The VERDI System

Here you can find an experimental evaluation of the Web verification system VERDI (VErification and Rewriting for Debugging Internet Sites), which is a system prototype being able to detect missing and incomplete Web pages w.r.t. a given formal specification.

The system implements a rewriting-based, formal specification language which allows us to define syntactic as well as semantic properties of Web sites, which are given as finite sets of semistructured expressions, and a verification technique that obtains the requirements not fulfilled by the Web site, and helps to repair the errors by finding out incomplete information and/or missing pages. The methodology is based on a novel rewriting-based technique, called partial rewriting, in which the traditional pattern matching mechanism is replaced by tree simulation, a suitable technique for recognizing patterns inside semistructured documents.

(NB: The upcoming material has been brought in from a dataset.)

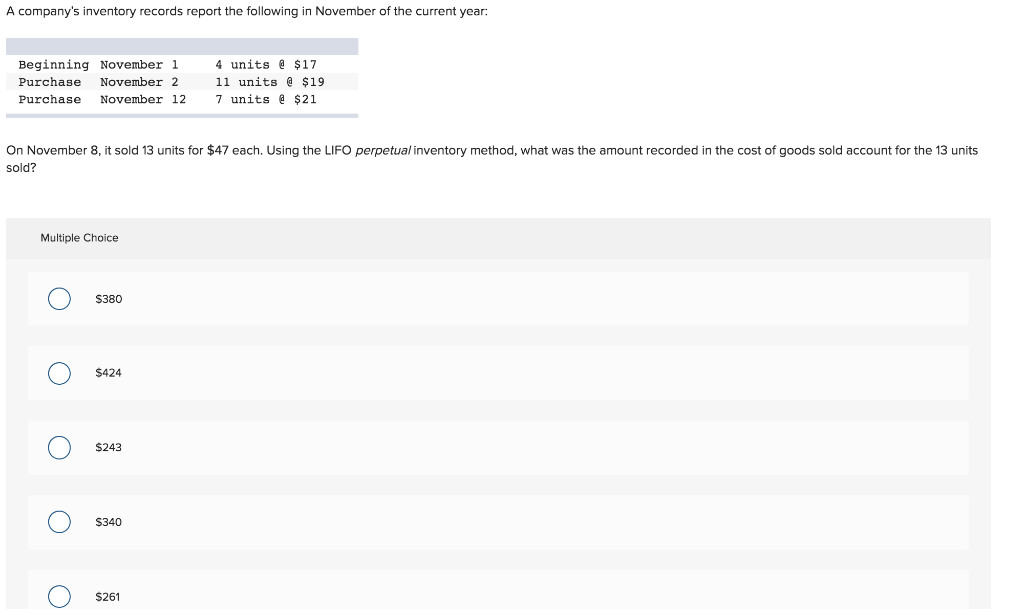Click the inventory records table header
The image size is (1024, 615).
180,45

VERDI is written in DrScheme v205 , the implementation consists of about 80 function definitions (approximately 1000 lines of source code). It includes a parser for semistructured expressions and Web specifications, and several modules implementing the user interface, the partial rewriting mechanism and the verification technique. The system allows the user to load a Web site consisting of a finite set of semistructured expressions together with a Web specification. Additionally, he/she can inspect the loaded data and finally check the Web pages w.r.t the Web site specification. The user interface is guided by textual menus, which are (hopefully) self-explaining.

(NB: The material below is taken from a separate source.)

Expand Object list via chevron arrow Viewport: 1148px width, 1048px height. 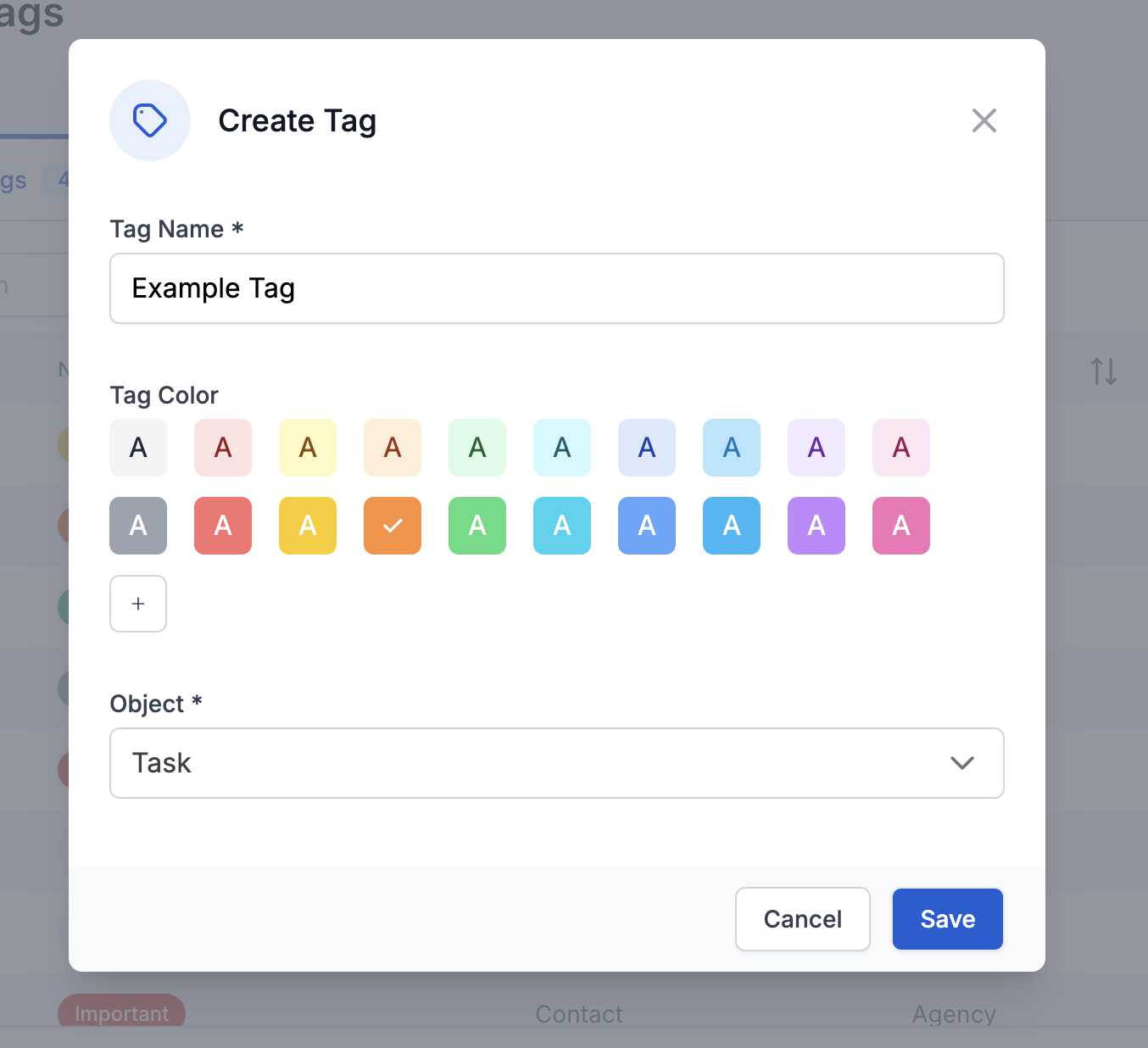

You can find the VERDI distribution containing the source code and some examples here

A new release of the system VERDI, which includes a full parser for XHMTL pages and some examples for the verification of real Web sites, is available here .

In the following we provide some examples in order to show how to use it.

Example 1

Consider a Web site containing information about a research group such as group member affiliation, scientific publications, personal data. A Web site W containing such information is provided here .
We are interested to first model and, then, check the following properties in W.

A VERDI Web specification I which is suitable for modeling these properties follows.

                  member(name(X),surname(Y)) -> #hpage(name(X),#surname(#Y),status())
                  hpage(status(professor)) -> #hpage(#status(#professor),teaching())
                  pubs(pub(name(X),surname(Y))) -> #member(name(X),surname(Y))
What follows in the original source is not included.